Notably, we find that expanding the entanglement space to encompass other qudits requires fewer subspace swaps, in comparison with entanglement redistribution. This leads to the efficient generation of multi-qudit GHZ₃ states (Supplementary Note 8). The population measurement results show minimal imperfections, as illustrated in Fig. 5d, e.

We proceed to measure the four-qudit GHZ₃ state achieving a fidelity of 70.6% (82.7%) for unpurified (purified) density matrix, which is shown in Fig. 5f. While the difference between these metrics originates from unavoidable decoherence, we attribute the infidelity of the purified result to SPAM errors occurring during the long tomography sequences. In comparison, the three-qudit GHZ₃ unpurified (purified) density matrix has a fidelity of 90.8% (96.4%) (see Supplementary Note 5). This implies the need for more efficient and SPAM-free verification methods and benchmarking tools in the future, which we expect to provide a more accurate assessment of the robustness of our procedure.

Discussion

By combining the ease of quantum control and measurement characteristic of qubit architectures with the concept of an expansive Hilbert space inherent to bosonic systems, we systematically showcase the operational principles of a multi-qudit device based on Raman-assisted two-photon interactions. In contrast with other dynamical processes in strongly driven systems, the reported quantum dynamics remain largely independent of nonlinearity^32,33 or level-matching³⁴. In principle, the optimal drive frequency can be tuned in situ by adjusting the drive amplitudes and their relative ratio (Fig. 2d and Supplementary Note 2). These advantages enhance the extensibility and adaptability of the process, providing a crucial interaction repertoire to high-dimensional solid-state systems. Our findings lay the groundwork for future investigations into superconducting qudits, drawing insights from both bosonic and atomic research advancements.

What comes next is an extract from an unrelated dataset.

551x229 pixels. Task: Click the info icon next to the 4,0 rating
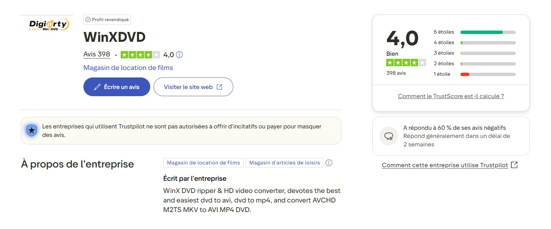180,54
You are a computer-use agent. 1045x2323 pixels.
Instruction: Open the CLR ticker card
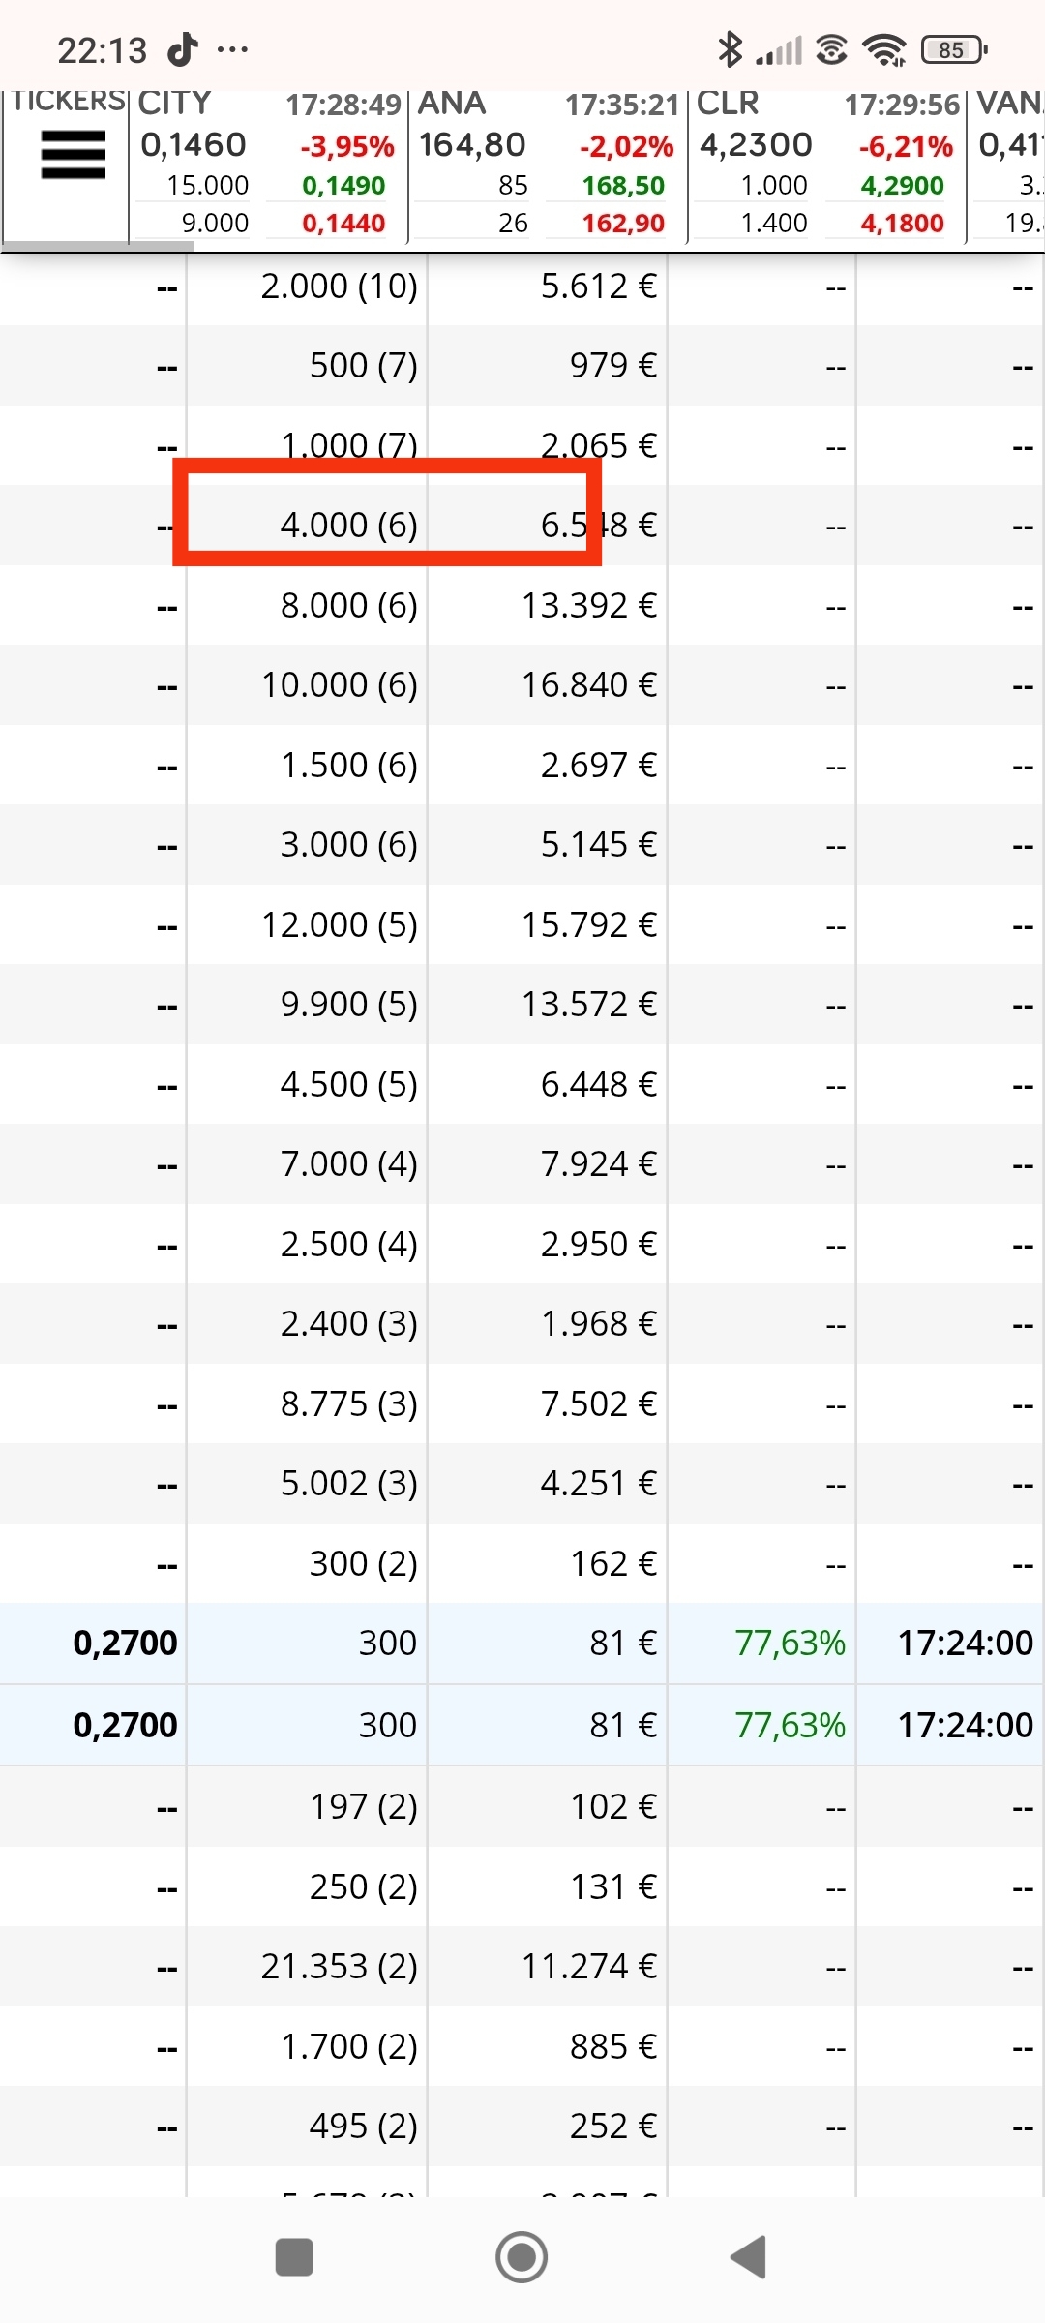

As the simplicity and robustness of fixed-frequency superconducting circuits with fixed coupling have allowed them to be scaled up to devices integrating hundreds of qubits, our demonstrations using the same type of device without additional circuitry or instrumentation represent a potentially transformative approach to advancing quantum technologies through high-dimensional quantum operations. On the one hand, this work opens the door for exploring quantum sensing and quantum information processing with high-dimensional systems, and on the other hand, the results encourage the future development of bosonic encodings, such as spin-cats³¹, using superconducting qudits. Concurrently, the versatility of the protocol motivates its adaptation to implement highly connected quantum architectures. Looking forward, the observed decoherence-limited performance metrics underscore the necessity of developing hardware with enhanced noise protection for higher levels.